Translate transformers.PreTrainedModel._tp_plan into torch.distributed tensor parallel types.

apply

apply(
    model: PreTrainedModel, device_mesh: DeviceMesh
) -> None

Tensor parallelize the model across the given device mesh.

Parameters:

Name Type Description Default

model

PreTrainedModel

A Hugging Face model to be tensor parallelized.

required

device_mesh

DeviceMesh

The device mesh to use for tensor parallelism.

required

Raises:

Type Description
ValueError

If the model does not have a tensor parallel plan.

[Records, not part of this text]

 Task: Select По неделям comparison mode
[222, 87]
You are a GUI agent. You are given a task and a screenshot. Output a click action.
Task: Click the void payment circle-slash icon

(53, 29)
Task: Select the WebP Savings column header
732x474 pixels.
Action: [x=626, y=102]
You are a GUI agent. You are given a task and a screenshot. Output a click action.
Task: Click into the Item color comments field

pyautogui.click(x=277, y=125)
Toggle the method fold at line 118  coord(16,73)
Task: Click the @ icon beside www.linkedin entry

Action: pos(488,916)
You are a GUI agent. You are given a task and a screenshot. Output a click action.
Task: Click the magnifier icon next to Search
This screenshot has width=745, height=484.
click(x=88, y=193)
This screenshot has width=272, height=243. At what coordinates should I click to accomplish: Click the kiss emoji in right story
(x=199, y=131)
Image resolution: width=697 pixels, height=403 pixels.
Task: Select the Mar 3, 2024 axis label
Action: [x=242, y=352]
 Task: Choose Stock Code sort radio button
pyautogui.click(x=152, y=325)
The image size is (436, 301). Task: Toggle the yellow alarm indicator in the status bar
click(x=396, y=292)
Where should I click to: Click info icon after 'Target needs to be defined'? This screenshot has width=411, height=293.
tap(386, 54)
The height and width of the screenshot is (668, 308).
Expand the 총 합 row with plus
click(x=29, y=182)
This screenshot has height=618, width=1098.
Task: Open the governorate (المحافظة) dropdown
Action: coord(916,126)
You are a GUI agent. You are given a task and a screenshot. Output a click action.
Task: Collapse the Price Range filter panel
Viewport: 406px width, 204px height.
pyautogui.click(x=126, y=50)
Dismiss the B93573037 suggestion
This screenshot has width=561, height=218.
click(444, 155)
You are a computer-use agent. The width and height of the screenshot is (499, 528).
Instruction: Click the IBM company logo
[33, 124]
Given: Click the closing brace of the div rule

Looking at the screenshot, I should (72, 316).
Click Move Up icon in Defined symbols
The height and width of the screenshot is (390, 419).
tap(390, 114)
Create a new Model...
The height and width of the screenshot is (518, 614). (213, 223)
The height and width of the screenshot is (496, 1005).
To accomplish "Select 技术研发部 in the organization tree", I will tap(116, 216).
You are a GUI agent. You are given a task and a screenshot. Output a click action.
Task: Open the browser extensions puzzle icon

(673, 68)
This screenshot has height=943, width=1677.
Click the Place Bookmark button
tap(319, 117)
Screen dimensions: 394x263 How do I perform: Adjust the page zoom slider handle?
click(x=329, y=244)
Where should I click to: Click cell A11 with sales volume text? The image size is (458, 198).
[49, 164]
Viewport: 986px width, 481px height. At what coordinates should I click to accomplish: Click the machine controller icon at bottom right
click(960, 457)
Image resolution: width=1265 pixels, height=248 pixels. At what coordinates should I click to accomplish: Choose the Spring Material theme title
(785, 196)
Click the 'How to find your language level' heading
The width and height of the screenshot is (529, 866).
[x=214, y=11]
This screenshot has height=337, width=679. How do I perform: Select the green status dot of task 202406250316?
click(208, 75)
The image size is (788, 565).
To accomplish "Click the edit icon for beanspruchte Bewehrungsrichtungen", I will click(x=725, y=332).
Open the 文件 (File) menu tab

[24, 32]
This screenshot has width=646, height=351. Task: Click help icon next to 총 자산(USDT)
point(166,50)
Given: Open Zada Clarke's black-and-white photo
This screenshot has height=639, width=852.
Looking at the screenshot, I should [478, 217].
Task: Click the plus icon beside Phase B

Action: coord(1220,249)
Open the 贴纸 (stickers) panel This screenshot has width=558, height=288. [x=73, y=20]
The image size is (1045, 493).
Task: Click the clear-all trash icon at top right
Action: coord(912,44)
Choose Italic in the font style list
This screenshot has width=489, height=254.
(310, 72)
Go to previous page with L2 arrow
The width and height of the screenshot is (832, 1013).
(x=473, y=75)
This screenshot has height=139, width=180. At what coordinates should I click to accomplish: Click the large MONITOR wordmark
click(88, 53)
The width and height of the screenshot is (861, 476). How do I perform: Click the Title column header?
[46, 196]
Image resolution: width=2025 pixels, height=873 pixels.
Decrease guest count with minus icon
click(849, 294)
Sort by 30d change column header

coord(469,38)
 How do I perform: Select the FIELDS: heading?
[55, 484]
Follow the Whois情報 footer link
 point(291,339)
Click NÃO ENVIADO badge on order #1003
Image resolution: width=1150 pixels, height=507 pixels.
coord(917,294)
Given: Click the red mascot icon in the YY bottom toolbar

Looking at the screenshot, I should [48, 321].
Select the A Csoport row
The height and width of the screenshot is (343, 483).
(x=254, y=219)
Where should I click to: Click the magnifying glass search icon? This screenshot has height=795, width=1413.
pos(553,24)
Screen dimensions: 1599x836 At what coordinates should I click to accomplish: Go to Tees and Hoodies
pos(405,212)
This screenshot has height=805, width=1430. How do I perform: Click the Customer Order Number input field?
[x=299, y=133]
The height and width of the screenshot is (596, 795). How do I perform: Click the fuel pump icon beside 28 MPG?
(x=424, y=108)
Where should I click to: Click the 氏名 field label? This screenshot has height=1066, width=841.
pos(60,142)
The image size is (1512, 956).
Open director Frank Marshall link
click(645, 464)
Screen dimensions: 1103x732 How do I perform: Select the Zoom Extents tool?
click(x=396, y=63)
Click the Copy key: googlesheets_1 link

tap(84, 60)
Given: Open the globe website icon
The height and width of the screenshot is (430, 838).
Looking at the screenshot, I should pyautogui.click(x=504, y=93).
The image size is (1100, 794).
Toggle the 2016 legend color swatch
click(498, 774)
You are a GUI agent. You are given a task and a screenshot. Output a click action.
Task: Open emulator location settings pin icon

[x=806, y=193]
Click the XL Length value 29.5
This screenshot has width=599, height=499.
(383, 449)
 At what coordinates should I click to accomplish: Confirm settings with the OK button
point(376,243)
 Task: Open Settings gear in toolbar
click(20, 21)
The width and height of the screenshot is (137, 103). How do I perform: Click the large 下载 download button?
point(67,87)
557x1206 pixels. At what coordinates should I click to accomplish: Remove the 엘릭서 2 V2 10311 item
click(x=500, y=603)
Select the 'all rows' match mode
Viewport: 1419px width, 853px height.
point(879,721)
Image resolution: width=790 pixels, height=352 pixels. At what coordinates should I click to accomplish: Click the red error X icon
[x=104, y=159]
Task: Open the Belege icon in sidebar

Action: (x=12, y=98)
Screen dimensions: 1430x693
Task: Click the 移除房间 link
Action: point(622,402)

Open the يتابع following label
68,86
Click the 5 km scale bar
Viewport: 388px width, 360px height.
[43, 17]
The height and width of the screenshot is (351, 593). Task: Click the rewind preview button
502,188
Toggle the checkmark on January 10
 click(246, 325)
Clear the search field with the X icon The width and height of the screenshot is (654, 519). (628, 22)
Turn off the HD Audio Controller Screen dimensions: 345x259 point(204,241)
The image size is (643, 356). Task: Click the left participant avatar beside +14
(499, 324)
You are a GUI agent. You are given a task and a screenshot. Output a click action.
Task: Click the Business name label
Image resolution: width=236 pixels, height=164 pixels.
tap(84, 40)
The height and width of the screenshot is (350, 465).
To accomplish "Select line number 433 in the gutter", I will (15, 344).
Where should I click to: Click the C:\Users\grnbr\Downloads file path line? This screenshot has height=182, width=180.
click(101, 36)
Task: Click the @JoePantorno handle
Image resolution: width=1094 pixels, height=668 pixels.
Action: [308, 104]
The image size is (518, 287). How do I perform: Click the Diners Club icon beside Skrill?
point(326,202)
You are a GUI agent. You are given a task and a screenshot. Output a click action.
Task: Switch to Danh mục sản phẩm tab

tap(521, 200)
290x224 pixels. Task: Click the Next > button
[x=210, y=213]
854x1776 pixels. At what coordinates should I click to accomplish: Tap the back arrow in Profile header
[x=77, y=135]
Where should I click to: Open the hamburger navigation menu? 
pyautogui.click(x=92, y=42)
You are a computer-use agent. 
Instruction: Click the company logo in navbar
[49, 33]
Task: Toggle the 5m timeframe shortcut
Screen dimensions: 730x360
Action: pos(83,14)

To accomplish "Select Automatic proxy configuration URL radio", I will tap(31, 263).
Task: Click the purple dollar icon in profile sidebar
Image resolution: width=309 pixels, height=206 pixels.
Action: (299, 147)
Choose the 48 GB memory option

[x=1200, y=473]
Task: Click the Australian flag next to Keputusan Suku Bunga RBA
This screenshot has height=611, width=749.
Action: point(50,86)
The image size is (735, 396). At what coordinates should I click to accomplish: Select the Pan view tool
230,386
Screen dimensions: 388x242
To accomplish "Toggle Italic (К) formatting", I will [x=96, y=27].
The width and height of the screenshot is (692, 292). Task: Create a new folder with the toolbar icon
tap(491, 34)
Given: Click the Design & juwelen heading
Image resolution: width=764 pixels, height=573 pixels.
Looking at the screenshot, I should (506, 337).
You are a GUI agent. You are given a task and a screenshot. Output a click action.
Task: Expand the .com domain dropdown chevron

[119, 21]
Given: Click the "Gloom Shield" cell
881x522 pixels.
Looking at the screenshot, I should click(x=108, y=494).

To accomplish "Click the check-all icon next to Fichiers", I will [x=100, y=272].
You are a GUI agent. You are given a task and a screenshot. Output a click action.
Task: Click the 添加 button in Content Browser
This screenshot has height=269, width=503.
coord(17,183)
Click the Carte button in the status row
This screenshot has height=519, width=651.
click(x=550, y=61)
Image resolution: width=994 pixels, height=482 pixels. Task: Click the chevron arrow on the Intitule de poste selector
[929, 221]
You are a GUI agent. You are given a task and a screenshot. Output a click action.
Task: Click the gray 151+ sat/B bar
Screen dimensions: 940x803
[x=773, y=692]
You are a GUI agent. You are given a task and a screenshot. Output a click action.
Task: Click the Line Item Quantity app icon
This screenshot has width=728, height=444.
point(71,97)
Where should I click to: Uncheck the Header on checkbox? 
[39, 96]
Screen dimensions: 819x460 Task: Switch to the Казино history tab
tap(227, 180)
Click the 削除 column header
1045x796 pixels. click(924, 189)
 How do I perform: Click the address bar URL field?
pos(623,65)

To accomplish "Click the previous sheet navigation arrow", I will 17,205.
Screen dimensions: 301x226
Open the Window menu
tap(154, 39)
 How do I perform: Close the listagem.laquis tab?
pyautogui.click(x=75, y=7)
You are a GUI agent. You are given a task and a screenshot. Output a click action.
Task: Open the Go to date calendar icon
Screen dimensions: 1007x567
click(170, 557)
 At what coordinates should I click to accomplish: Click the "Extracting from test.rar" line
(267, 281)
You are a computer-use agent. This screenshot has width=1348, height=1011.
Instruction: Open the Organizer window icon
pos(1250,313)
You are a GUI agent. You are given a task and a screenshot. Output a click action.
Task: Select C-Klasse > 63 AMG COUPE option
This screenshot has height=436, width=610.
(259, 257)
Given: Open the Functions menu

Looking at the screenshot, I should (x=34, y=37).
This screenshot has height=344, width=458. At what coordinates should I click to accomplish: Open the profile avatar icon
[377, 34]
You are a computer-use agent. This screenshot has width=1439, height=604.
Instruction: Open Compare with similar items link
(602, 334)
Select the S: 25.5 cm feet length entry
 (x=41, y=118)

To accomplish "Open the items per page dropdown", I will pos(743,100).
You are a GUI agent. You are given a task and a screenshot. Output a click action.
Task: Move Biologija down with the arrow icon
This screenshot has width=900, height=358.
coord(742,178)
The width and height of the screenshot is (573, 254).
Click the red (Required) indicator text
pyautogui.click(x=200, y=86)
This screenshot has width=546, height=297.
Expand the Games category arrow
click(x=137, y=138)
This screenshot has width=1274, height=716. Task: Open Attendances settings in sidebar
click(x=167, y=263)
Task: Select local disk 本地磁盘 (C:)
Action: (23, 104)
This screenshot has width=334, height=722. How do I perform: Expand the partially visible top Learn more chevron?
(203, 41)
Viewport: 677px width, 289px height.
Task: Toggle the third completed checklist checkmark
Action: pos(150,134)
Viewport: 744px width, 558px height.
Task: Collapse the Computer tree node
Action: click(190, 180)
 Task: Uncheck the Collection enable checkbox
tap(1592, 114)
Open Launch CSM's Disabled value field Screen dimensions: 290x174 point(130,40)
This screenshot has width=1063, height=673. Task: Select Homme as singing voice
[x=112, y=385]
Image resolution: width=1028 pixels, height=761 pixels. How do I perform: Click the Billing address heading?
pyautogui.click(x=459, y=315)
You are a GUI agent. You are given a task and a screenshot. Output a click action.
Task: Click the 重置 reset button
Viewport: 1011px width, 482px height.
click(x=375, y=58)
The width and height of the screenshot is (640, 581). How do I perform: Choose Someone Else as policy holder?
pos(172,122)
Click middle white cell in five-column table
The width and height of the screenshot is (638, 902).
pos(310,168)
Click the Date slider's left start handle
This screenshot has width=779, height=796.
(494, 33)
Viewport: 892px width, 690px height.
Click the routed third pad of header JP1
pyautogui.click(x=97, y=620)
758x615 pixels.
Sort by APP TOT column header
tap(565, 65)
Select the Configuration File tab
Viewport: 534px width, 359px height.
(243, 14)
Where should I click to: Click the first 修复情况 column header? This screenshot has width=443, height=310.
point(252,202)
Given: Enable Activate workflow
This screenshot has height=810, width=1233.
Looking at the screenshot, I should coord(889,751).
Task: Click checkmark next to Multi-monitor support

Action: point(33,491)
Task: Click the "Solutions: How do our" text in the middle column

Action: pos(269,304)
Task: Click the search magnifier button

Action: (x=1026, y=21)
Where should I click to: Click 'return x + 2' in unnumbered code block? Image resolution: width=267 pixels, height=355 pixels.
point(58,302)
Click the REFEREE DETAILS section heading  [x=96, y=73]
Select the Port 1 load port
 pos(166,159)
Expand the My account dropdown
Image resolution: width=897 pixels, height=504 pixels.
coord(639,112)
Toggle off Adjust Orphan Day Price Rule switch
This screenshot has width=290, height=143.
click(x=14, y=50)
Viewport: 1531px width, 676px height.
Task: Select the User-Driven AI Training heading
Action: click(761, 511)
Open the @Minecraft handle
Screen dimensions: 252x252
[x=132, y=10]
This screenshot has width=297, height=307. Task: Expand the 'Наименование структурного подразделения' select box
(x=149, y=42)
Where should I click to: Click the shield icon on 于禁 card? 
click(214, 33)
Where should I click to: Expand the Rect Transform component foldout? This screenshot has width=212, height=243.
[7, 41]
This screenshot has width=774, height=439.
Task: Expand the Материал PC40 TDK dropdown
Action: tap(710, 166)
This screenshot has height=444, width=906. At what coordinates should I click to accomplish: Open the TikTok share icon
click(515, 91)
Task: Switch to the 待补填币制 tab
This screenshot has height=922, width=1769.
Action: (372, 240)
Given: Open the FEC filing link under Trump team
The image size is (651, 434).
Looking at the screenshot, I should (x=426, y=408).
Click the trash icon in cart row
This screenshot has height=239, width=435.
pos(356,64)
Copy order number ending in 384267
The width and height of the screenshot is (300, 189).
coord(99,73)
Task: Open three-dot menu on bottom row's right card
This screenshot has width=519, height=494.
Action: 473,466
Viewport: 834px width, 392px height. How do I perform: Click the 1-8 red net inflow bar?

translate_to_torch_parallel_style

translate_to_torch_parallel_style(style: str) -> <class 'torch.distributed.tensor.parallel.style.ParallelStyle'>

Translate transformers.PreTrainedModel._tp_plan into torch.distributed tensor parallel types.

Parameters:

Name Type Description Default

style

str

The parallel style to translate.

required

Returns:

Type Description
<class 'torch.distributed.tensor.parallel.style.ParallelStyle'>

The translated parallel style.

Raises:

Type Description
ValueError

If the parallel style is not supported.